Answer: Synthetics simulate scripted user journeys for proactive checks and SLAs; RUM reflects real users in production for actual UX, errors, and performance by device/geo. Use both for coverage.
41) Access Control & RBAC
Use fine-grained roles for read/write/modify monitors, dashboards, and org settings. Apply team-based ownership and approval flows for changes via IaC.
# Assign roles via API (sketch)
curl -X POST https://api.datadoghq.com/api/v2/roles/{role_id}/users -d @users.json
42) Sensitive Data & PII
Mask/redact sensitive fields at ingestion. Use log pipelines to hash or drop PII. Limit access via facets/permissions. Comply with retention and data residency policies.
# Redaction rule idea
if (field == "email") redact()
43) Testing Observability
Write unit tests for parsers, schema for logs, and golden dashboards. Validate monitors in staging and use synthetic CI gates. Snapshot queries in notebooks for regression.
# Example: test a grok pattern with sample logs in CI
44) Deploy & Promote
Use Terraform/Datadog provider to promote dashboards/monitors across environments. Tag resources with env
, team
, and owner
. Keep runbooks linked from monitors.
# Workspace variables pattern:
variable "env" {} # dev/stage/prod
45) Observability KPIs
Track MTTA/MTTR, alert volume, SLO burn, error budget spend, and dashboard usage. Review weekly with teams to prune noise and improve runbooks.
# System tables/usage APIs (conceptual) to feed KPI dashboards
46) Troubleshooting Playbook
Start at service overview → latency/errors → related logs → traces → infrastructure maps → recent deploys. Use tag filters (service, env, version
) and time compare (now vs last release).

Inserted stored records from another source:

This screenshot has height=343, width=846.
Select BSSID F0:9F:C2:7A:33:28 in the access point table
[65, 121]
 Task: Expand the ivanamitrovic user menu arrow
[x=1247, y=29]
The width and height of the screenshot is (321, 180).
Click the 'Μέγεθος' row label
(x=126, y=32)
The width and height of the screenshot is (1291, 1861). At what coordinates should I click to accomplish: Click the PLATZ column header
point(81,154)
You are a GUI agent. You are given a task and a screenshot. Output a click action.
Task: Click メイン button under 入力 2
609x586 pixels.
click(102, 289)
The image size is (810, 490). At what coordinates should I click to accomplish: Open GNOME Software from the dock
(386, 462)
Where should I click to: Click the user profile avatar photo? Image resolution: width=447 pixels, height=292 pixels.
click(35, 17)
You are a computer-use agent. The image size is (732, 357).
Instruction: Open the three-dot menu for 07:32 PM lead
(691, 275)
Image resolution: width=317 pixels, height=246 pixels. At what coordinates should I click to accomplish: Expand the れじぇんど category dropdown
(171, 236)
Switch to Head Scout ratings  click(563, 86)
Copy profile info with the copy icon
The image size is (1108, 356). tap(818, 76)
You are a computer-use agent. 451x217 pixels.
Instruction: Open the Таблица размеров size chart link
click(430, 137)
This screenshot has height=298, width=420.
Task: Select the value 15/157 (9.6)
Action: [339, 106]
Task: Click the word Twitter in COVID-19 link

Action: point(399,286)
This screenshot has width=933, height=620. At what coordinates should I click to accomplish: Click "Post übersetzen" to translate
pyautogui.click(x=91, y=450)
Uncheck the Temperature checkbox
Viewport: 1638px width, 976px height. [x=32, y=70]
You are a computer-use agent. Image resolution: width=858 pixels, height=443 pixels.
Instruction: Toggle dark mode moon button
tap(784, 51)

# Quick tag filter set: service:api env:prod version:1.12.*
47) Cost Visibility
Break down by product (logs/APM/metrics), index, and team tags. Alert on ingestion spikes; auto-open incidents on runaway logs (looping errors) with rate caps.
# Monitor idea: logs intake rate anomaly for service:api
48) Production Checklist
- Agent healthy on all nodes/containers
- Golden dashboards per service with templates
- Critical SLOs + burn alerts
- Error tracking + profiling enabled
- Parsing pipelines + PII redaction
- Terraform-managed monitors & synthetics
49) Common Pitfalls
Inconsistent tags, unbounded log ingestion, no sampling, alerting on infrastructure-only symptoms, ignoring seasonality, and missing linkage between logs/traces/metrics.
50) Interview Q&A — 20 Practical Questions (Expanded)
1) Why tags? They enable slicing/correlation across metrics, logs, and traces—critical for multi-service views.
2) Control log cost? Index selectively, archive, create metrics-from-logs, and drop chatty DEBUG in prod.
3) APM vs logs for errors? Use APM for rates/latency and service maps; logs for stack traces and context.
4) What is burn rate? Speed at which an SLO’s error budget is consumed; alert on multi-window burns.
5) When anomaly vs threshold? Anomaly for seasonal metrics; thresholds for hard constraints (e.g., 5xx > 1%).
6) Sampling best practice? Always keep errors and slow traces; sample healthy traffic.
7) Dashboards vs notebooks? Dashboards for real-time ops; notebooks for investigations/runbooks.
8) What are facets? Indexed log attributes to filter/aggregate quickly.
9) Reduce toil? Composite monitors, mute windows, and auto-remediation runbooks.
10) Trace-log correlation? Inject trace IDs into logs and configure pipelines to parse them.
11) CI Visibility value? Detect flaky tests, slow stages, and correlate to prod regressions.
12) DBM when? For DB bottlenecks: lock waits, slow queries, and plan analysis.
13) Network monitoring? NPM/eBPF for flows, latency, and dependencies across hosts/pods.
14) RUM KPIs? LCP, FID/INP, CLS; segment by device/geo and release.
15) ASM benefit? Block threats at runtime with APM-integrated context.
16) Golden signals? Latency, traffic, errors, saturation—dashboards + alerts per service.
17) On-call hygiene? Rotations, escalation, actionable alerts, and postmortems.
18) Multi-tenant tagging? Add team
and owner
tags; restrict via RBAC.
19) Infra drift? Use agent inventory and cloud integrations to detect missing coverage.
20) When not Datadog? Very small apps or tight budgets where built-in cloud monitors suffice.